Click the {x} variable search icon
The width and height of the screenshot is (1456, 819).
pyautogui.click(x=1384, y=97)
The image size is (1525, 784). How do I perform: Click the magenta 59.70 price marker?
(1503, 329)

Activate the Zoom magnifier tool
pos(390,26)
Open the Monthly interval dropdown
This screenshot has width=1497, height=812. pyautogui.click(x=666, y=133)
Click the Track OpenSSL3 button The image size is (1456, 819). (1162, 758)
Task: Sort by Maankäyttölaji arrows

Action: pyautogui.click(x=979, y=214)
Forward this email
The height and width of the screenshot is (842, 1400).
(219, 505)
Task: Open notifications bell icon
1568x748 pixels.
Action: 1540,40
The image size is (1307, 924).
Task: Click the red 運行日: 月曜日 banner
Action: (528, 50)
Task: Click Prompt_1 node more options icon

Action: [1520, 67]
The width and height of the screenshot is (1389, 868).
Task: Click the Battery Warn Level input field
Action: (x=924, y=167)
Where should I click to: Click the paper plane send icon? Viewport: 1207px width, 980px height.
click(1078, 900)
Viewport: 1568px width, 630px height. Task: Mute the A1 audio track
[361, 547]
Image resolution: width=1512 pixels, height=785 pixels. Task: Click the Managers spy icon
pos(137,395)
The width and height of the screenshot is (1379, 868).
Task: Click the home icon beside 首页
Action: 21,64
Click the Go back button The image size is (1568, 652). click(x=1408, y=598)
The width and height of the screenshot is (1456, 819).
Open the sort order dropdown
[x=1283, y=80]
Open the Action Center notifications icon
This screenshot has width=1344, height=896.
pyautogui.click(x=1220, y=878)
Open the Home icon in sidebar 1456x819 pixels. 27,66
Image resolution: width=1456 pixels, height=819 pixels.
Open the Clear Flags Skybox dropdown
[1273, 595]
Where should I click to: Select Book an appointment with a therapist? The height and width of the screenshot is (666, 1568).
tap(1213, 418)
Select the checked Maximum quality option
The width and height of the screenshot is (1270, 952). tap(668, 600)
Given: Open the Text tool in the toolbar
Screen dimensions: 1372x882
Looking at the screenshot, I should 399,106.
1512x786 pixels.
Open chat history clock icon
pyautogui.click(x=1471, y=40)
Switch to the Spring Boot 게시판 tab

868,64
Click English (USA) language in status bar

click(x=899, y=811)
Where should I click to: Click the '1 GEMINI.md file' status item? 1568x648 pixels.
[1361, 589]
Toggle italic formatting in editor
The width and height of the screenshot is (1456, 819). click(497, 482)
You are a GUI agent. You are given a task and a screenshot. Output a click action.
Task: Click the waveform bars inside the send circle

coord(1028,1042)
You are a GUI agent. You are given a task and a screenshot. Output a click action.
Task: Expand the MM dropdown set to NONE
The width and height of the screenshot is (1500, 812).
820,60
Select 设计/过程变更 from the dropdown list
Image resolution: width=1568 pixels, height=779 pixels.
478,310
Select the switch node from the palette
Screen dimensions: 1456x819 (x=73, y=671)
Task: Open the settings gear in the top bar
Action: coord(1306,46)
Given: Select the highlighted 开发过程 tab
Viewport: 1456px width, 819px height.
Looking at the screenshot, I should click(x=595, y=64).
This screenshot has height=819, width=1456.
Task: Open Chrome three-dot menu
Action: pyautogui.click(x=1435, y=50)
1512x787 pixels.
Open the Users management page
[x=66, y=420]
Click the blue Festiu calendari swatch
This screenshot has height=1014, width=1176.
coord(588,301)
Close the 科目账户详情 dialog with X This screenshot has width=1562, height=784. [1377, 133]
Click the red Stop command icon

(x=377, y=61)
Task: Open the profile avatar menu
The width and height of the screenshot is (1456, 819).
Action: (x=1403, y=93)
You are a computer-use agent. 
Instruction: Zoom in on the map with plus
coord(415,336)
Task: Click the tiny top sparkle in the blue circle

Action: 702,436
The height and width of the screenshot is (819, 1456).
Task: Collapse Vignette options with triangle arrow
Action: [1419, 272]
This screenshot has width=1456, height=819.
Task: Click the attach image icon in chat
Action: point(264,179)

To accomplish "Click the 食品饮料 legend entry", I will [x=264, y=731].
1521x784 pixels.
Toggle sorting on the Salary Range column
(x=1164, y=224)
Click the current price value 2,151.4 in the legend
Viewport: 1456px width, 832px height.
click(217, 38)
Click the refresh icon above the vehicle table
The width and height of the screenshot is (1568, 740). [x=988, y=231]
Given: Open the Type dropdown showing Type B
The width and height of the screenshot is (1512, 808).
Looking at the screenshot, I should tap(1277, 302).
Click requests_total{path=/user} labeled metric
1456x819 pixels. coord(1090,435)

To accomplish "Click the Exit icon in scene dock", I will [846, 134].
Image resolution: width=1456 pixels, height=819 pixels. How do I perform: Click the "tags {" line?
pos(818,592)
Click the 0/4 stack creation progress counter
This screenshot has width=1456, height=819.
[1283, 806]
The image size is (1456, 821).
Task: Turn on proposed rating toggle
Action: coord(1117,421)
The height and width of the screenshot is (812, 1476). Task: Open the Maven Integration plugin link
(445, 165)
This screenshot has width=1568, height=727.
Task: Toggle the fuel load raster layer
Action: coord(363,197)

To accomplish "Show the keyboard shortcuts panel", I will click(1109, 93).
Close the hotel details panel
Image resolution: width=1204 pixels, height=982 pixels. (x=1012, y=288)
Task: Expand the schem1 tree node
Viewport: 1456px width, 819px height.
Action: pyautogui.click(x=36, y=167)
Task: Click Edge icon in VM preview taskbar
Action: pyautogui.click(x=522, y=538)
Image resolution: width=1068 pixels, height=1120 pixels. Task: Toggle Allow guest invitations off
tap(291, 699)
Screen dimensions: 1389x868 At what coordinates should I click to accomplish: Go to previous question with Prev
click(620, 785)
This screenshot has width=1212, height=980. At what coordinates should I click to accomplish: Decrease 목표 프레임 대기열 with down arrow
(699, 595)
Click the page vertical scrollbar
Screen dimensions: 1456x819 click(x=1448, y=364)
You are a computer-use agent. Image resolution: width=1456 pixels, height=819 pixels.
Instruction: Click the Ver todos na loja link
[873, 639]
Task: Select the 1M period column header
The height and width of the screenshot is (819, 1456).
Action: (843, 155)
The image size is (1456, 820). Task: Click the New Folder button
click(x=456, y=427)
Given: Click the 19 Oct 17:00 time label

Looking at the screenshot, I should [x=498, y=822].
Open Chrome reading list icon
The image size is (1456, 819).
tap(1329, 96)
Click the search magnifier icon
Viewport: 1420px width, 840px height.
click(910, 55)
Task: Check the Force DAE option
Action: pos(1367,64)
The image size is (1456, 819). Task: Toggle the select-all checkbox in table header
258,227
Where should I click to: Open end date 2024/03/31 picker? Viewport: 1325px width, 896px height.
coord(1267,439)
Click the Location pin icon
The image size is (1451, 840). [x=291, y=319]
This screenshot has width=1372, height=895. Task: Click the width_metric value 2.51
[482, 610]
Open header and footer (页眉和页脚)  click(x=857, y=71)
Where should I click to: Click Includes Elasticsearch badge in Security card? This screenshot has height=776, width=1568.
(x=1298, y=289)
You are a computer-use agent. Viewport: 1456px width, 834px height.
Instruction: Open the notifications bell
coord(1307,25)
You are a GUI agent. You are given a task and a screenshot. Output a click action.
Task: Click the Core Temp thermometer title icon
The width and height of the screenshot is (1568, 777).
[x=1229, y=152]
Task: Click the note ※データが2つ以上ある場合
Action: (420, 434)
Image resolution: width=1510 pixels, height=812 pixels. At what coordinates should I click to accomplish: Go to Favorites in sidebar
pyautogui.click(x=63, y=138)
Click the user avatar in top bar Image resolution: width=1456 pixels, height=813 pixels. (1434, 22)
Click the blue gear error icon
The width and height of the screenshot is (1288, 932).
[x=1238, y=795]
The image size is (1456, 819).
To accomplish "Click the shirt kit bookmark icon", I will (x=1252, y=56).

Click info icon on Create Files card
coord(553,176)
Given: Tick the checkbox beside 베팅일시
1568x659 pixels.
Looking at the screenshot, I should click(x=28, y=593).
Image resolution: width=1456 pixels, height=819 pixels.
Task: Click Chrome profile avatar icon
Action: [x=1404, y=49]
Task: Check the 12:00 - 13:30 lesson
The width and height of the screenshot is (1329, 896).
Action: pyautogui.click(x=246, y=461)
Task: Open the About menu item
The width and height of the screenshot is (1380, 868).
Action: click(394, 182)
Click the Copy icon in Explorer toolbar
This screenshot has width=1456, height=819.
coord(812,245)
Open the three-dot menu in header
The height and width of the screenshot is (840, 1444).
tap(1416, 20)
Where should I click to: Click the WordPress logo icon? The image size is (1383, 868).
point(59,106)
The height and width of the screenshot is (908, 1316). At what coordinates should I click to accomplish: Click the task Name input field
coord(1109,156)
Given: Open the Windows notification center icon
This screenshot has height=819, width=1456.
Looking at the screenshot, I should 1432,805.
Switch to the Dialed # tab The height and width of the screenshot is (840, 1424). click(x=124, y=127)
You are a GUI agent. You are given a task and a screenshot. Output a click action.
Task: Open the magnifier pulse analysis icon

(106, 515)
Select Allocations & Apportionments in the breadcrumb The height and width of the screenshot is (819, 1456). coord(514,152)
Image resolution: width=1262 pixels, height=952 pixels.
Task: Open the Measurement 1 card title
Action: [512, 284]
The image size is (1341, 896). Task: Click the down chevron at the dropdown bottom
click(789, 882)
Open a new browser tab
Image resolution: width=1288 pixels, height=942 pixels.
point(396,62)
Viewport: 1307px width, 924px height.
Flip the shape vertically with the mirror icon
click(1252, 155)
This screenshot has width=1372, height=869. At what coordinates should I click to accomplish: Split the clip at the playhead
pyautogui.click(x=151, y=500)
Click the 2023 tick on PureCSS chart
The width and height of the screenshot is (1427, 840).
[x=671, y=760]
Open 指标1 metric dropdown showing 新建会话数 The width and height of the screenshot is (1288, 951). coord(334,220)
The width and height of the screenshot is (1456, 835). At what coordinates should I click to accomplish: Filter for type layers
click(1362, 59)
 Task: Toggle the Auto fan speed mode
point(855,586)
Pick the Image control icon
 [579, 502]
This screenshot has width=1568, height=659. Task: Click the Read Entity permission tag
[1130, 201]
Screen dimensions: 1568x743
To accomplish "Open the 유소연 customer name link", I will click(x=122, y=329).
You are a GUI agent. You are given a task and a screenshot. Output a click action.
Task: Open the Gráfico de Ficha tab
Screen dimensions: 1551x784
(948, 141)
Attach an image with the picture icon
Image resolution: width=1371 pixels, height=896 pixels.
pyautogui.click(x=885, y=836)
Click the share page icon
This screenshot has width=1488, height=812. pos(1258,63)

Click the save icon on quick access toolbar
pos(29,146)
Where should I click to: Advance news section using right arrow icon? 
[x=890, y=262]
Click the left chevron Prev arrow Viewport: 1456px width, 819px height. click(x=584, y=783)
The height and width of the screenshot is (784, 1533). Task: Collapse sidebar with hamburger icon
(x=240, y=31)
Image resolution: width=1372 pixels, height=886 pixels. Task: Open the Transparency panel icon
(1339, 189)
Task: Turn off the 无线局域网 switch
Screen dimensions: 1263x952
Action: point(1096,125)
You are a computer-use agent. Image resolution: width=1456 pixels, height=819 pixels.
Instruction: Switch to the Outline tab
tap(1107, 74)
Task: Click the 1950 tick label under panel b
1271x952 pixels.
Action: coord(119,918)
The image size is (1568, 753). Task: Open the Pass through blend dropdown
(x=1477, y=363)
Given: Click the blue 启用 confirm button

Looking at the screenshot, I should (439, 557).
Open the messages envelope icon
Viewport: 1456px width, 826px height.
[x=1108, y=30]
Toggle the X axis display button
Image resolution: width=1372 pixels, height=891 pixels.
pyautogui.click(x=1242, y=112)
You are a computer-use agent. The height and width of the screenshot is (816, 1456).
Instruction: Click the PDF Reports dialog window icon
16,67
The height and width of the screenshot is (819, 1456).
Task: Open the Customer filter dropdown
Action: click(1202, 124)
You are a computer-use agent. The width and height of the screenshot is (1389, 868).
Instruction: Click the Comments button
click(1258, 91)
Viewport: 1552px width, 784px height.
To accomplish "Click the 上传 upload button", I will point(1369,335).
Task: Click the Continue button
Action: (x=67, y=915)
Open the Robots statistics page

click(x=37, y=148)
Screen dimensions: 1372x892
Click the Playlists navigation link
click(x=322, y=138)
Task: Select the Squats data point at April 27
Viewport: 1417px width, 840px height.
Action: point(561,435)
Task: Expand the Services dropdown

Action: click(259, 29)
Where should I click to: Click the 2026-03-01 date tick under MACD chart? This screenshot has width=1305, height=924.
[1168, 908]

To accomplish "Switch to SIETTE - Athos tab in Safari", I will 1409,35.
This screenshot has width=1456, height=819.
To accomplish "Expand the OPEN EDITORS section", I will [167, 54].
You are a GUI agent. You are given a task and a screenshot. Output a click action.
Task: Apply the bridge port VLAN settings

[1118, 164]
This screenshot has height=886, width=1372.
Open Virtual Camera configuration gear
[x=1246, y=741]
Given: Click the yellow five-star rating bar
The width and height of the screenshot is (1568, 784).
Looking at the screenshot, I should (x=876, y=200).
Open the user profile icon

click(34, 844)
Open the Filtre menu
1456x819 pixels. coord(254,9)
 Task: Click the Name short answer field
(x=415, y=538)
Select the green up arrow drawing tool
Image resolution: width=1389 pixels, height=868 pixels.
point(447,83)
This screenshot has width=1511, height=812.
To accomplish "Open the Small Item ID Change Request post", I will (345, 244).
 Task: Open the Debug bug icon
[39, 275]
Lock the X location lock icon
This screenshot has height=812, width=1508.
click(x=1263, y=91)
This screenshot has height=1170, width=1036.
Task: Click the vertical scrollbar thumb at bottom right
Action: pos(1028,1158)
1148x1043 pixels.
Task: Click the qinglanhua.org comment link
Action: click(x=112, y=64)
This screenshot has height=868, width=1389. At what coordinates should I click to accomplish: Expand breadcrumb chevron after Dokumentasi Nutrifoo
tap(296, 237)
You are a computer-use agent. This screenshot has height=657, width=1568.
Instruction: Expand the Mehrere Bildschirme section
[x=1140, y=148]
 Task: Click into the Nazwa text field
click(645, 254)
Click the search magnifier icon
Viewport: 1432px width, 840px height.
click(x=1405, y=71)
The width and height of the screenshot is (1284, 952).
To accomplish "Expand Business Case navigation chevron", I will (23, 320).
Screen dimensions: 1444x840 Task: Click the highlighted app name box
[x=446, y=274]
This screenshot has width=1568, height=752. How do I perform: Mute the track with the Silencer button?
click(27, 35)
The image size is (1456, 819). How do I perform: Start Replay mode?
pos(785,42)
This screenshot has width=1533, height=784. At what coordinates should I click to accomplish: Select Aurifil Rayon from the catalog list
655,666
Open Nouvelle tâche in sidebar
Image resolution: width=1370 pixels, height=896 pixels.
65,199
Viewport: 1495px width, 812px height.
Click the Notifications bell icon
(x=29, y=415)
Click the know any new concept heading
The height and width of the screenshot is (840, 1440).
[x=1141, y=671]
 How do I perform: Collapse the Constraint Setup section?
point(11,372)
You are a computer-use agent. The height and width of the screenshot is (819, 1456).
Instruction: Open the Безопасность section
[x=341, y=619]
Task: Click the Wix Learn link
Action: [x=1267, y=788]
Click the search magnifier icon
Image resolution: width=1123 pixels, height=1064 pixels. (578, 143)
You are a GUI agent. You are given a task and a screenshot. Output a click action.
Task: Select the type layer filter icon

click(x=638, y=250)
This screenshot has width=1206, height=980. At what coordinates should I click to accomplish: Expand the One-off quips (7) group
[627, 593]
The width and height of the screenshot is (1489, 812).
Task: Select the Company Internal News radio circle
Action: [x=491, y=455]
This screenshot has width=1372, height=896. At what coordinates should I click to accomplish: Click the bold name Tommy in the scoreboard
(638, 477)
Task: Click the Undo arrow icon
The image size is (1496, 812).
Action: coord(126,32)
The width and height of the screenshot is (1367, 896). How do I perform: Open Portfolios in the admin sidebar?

• Activity:
If a line of the listing contains the word "showing", count it, then state only the total.

• Final answer:
2